Document segment ::
Psalm 31

Psalm 31, that is read this morning, is not dissimilar to Psalm 22 which Jesus quoted from the Cross. “My God, my God why have you forsaken me” has echoes in today’s psalm, as the author pours out his soul with, “I am forgotten as one that is dead, out of mind; I have become like a broken vessel”, in verse 12.  Both psalms, in point of fact, reflect a confident prayer from the depths of distress.  They are not from a depressed writer seeking to depress his readers too.  The reason why they are so powerful is because they are not trite or fatalistic.  They are clear-eyed about things like violence and lying and matters that are worthless; they are realistic about adversity and the evil that sucks all the goodness out of people.  They reach the point of almost giving up, as Jesus requested in the Garden of Gethsemane, that the cup might pass from him.  Jeremiah was in much the same state in one of his laments (as one sees in Jeremiah chapter 20: verses 7 to 13; the text follows a similar pattern to these psalms).

So, what is their strength for us?  How do we see the gentle hand of God’s protection on our lives, when around us everything is demonstrating the very opposite?  These are psalms that give us confidence because they face reality and do not pretend.  That surely is why Jesus in the depths of agony on the Cross was drawn to one of them.  The ultimate place of the psalmist is held secure in the sure and certain love of God.  It is a cry for help, but it is a confident cry; it is desperate search for a way forward; but it is a recognition that we shall be led by one who has been wounded before us.

To do ::
A. In one to three sentences, explain why the reflection on Psalm 31 calls these psalms so powerful.
B. Write the next part of the reflection on Psalm 31, picking up after its final sentence.

Dataset ::

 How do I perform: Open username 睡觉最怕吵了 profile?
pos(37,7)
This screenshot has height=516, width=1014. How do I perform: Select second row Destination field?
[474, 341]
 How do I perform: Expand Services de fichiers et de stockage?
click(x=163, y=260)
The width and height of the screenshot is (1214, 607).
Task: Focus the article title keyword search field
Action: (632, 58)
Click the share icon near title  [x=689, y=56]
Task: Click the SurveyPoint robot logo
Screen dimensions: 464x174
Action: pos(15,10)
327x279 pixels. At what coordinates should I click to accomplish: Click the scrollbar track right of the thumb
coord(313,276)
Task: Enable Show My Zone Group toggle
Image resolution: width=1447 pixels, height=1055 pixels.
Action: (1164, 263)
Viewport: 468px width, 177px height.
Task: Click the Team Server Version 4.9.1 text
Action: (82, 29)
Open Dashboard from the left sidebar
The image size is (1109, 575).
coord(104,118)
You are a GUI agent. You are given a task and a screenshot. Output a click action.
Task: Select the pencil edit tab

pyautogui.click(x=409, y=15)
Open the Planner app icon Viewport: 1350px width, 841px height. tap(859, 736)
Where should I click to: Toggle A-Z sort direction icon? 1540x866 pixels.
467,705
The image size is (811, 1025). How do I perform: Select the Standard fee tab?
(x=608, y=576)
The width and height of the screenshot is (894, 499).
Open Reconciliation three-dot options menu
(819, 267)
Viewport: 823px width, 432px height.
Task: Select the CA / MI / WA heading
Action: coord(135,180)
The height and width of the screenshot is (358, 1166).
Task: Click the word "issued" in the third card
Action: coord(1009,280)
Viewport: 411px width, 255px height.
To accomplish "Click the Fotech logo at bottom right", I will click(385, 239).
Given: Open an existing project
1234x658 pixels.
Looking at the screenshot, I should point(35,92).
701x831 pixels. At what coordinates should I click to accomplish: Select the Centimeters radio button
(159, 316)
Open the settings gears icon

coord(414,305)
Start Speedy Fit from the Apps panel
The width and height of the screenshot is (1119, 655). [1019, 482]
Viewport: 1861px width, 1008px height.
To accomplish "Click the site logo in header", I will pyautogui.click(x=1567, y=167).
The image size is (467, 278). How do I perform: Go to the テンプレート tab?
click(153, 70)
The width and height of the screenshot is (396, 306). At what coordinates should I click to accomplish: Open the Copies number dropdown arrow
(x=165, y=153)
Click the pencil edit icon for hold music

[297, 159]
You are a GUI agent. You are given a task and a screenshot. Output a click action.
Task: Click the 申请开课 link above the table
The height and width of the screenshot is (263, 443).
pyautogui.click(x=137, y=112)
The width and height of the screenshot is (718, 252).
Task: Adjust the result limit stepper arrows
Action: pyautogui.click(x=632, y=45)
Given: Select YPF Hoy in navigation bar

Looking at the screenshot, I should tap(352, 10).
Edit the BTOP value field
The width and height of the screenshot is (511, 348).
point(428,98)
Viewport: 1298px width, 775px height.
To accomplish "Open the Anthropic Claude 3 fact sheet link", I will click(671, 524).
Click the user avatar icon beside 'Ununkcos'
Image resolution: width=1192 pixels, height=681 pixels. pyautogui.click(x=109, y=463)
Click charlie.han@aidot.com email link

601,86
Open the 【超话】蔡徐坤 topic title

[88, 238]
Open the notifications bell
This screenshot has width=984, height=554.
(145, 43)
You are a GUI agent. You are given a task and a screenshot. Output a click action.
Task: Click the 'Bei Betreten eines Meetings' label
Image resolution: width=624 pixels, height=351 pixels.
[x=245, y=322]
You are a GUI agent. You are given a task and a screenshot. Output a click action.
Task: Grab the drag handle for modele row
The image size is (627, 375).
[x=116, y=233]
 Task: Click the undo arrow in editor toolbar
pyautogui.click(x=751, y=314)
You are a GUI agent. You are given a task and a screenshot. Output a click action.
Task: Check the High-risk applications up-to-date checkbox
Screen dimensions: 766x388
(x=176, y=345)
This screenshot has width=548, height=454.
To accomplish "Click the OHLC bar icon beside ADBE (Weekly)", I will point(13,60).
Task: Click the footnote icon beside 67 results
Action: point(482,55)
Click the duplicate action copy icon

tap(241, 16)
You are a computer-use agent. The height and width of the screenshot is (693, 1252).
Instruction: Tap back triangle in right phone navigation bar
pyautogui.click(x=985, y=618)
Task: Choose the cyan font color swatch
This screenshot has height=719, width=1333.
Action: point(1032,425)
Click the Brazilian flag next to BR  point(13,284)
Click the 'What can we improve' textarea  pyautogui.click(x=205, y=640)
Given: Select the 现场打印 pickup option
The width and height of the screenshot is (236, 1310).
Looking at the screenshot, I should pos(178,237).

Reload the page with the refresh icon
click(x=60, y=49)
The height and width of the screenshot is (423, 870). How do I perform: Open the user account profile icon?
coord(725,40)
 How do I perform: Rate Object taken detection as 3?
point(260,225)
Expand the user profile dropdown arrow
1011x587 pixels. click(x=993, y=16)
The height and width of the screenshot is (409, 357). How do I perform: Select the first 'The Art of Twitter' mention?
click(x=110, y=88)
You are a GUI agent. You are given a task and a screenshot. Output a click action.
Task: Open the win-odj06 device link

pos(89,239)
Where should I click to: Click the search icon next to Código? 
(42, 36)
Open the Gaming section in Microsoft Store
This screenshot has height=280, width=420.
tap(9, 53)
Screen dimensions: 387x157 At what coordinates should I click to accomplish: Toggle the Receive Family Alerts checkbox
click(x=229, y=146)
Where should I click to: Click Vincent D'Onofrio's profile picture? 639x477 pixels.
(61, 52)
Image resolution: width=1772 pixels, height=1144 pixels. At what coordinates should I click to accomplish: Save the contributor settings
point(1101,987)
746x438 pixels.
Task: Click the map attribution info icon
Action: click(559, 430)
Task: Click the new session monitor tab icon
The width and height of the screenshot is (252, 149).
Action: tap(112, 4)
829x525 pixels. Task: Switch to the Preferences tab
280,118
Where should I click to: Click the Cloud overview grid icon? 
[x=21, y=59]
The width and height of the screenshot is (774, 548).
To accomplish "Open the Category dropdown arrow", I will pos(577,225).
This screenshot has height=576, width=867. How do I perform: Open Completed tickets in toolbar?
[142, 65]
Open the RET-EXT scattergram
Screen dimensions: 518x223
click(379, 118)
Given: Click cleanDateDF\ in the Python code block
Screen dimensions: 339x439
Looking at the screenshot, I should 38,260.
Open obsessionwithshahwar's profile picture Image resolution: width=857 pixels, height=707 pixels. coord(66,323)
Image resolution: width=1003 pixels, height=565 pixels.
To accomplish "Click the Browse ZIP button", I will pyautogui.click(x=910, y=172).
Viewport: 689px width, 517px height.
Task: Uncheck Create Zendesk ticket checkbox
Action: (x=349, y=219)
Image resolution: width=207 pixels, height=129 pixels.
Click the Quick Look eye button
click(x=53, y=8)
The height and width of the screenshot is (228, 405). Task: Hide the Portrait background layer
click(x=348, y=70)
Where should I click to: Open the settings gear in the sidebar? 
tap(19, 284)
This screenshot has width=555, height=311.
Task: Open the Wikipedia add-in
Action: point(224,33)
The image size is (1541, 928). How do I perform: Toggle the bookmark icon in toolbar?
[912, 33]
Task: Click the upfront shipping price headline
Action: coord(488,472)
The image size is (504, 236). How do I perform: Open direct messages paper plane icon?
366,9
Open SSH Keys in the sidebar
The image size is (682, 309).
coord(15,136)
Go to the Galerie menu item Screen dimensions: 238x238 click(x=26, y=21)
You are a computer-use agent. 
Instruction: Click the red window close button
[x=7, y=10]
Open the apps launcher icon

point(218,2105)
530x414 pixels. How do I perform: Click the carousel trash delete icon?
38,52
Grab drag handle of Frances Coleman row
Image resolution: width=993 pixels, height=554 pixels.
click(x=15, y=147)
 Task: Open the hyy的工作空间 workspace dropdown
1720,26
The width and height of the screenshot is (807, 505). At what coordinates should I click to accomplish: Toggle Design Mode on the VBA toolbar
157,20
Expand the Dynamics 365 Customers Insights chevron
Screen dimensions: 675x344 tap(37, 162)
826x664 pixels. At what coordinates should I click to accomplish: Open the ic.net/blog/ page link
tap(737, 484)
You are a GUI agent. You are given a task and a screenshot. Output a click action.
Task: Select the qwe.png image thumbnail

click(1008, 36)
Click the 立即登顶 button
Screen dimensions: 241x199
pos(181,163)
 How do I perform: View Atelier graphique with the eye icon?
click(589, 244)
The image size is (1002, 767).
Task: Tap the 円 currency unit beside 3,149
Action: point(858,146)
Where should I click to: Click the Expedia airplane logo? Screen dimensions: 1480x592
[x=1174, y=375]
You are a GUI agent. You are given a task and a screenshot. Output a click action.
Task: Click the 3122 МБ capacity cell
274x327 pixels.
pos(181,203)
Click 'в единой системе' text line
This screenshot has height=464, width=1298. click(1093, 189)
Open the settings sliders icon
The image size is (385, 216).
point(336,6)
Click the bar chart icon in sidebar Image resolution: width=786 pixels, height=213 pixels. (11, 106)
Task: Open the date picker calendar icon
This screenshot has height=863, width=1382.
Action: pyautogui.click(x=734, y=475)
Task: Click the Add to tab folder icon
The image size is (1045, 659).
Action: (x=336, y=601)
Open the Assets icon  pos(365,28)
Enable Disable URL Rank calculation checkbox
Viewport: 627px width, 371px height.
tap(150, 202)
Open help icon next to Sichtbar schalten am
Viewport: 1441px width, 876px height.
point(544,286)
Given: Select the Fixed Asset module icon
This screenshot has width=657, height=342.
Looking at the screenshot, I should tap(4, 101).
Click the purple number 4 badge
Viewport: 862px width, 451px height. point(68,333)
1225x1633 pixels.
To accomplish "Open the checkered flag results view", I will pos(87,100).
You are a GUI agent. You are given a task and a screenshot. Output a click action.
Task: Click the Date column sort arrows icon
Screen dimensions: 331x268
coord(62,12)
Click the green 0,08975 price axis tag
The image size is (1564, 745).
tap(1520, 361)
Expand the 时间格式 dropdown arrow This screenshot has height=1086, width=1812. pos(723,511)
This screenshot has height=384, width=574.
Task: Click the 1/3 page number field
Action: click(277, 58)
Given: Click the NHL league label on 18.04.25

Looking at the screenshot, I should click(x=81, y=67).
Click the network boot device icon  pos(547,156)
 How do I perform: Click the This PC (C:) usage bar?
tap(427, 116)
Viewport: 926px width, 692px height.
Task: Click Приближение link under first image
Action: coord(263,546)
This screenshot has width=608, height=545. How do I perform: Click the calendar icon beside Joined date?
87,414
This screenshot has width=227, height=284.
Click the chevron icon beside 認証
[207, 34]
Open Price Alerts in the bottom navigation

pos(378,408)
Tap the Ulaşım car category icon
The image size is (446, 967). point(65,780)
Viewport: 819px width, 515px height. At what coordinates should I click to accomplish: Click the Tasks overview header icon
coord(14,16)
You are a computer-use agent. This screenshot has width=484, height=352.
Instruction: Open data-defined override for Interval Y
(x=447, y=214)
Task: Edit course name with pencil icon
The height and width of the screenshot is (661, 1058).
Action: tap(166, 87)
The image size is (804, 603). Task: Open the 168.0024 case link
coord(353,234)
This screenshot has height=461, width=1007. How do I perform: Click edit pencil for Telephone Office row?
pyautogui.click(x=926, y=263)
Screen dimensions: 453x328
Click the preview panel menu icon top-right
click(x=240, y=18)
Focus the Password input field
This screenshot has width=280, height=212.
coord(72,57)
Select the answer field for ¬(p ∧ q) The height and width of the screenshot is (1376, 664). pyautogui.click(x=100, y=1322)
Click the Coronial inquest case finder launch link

Task-by-task results ::
A. They are powerful because they are neither trite nor fatalistic. They see clearly the violence, lying and worthless matters around them, and they are realistic about adversity and the evil that drains the goodness out of people.

B.
These are psalms for moments when nothing quite else will ring true for us.  Words of confidence, however well-meant, from those who know that they have not the personal experience to give anything more, will be received with the kindness with which they are offered, but from these psalms, reflecting the depths that many have plumbed before us, including Jesus himself, we are lifted to understand that in the end, in the words of Julian of Norwich, 'All shall be well, and all shall be well, and all manner of thing shall be well.' 

In Common Worship, the beautifully crafted prayer following Psalm 31 runs,

Lord Jesus Christ,

when scorn and shame besiege us

and hope is veiled in grief,

hold us in your wounded hands

and make your face shine on us again,

for you are our Lord and God.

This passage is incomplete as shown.